Despite their success, back home in Sierra Leone it was becoming clear that even though the war was over, there were still difficult challenges to overcome the world’s third poorest country – this has only strengthened the resolve of Sierra Leone’s Refugee All Stars to do what they can to turn their country around. Their weapon in this struggle is music, and their message, while offering critique and condemnation of wrongdoing, remains positive and hopeful. Optimism in the face of obstacles, and the eternal hope for a better future motivates their lives and music.
“It’s been a long struggle out of the war, out of miserable conditions,” notes Koroma, “So now we are trying to develop ourselves as a band and be based in our country. We are really moving towards finding ways of elevating ourselves somehow. But we do not just think about ourselves alone, we try to bring out sensitive issues that are affecting the world. It is all of our responsibility that the masses are suffering. We bring our positive messages into the world so we can expect a positive change in the world. And, most importantly, bring about peace.”
For their second album, the members of the All Stars knew that if they truly wanted to establish themselves as more then just a novelty act they needed to prove to the world that they had the talent to produce an album that would stand on its own merits, without a film to prop it up. Luckily, years of touring and performing together had sharpened their skills, and they were overflowing with material, both old and new. At the same time, while band was now in a position to record with better facilities and with top quality producers, it was essential to maintain the intimate spirit and endearingly rough edges captured in the first album.
After recording some songs and demos in Sierra Leone, the group went to New Orleans, Louisiana to work on the album with veteran producer Steve Berlin, a member of Los Lobos who has produced for Angelique Kidjo, Michelle Shocked, Jackie Green, Alex Ounsworth, Rickie Lee Jones and many others. The decision to record in New Orleans was partially a practical one: the band was ending a tour there and Berlin liked the facilities and atmosphere at Piety Street Studios in the Bywater neighborhood of the city.

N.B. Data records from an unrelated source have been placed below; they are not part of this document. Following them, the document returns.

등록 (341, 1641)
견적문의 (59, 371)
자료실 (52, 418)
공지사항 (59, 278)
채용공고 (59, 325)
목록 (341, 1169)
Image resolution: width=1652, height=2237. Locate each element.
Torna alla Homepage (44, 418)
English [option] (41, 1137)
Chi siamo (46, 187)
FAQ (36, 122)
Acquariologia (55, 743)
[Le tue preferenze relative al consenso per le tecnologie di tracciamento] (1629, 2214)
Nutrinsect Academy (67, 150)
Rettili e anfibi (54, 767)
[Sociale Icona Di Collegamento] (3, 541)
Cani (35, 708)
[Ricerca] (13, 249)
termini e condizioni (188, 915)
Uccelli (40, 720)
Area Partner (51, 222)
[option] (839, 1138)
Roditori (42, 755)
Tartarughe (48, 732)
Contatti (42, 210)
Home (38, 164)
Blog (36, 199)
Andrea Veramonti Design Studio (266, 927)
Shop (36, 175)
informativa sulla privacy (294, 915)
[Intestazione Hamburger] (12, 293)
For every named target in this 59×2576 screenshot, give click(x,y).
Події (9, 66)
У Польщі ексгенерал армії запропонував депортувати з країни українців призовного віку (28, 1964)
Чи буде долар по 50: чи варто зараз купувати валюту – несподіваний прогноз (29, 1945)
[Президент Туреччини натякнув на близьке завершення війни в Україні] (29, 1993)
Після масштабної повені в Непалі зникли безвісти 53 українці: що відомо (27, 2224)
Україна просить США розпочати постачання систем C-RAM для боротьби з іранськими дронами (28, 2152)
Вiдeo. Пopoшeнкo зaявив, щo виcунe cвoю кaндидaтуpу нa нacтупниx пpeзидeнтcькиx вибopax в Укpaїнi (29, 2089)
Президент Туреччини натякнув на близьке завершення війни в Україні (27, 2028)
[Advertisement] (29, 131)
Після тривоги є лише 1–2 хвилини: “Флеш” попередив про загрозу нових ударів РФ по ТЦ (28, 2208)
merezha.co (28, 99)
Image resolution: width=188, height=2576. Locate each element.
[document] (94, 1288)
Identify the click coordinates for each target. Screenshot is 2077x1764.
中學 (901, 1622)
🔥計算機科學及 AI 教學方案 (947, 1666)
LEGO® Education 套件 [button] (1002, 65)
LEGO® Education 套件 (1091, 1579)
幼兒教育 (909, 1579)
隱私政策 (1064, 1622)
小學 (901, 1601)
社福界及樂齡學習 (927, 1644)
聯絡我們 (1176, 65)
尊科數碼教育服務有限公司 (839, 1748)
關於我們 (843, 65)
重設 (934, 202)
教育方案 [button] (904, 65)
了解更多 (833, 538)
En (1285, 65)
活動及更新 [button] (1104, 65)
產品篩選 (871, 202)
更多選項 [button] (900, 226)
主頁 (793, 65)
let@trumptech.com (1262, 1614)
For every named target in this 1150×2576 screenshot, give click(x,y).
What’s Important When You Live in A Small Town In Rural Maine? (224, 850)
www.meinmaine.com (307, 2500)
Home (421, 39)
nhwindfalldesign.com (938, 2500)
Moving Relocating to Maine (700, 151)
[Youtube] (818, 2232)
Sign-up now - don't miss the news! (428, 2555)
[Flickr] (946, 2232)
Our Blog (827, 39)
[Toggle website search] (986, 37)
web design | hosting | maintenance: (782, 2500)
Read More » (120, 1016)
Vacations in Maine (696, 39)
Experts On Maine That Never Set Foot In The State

But New Orleans also offered an opportunity to draw on an incredibly rich pool of musicians, and the city’s laid back vibe, spicy food and enthusiastic hospitality reminded the All Stars of being home in Africa. It ended up being an inspired choice of venue, as the residents of New Orleans could relate both to the experience of being displaced from their homes and to the redemptive power of music. Local musicians such as Troy “Trombone Shorty” Edwards, Washboard Chaz and Bonerama lent their talents to a number of tracks, giving a unique flavor to the album.
The result is Rise & Shine, a masterful collection of songs that reflects how much Sierra Leone’s Refugee All Stars have grown since their early days jamming around campfires in isolated refugee camps. The title of the album reflects the band’s desire to remain positive in the face of struggle, always greeting a new day with a spirit of excitement over what the future holds. Given how far they’ve come in just a few short years, they have reason to be optimistic. If they could not have imagined five years ago where they would be today, there’s no telling where they will be five years down the road. With an album as fully realized as this one, it’s likely they will go very far indeed.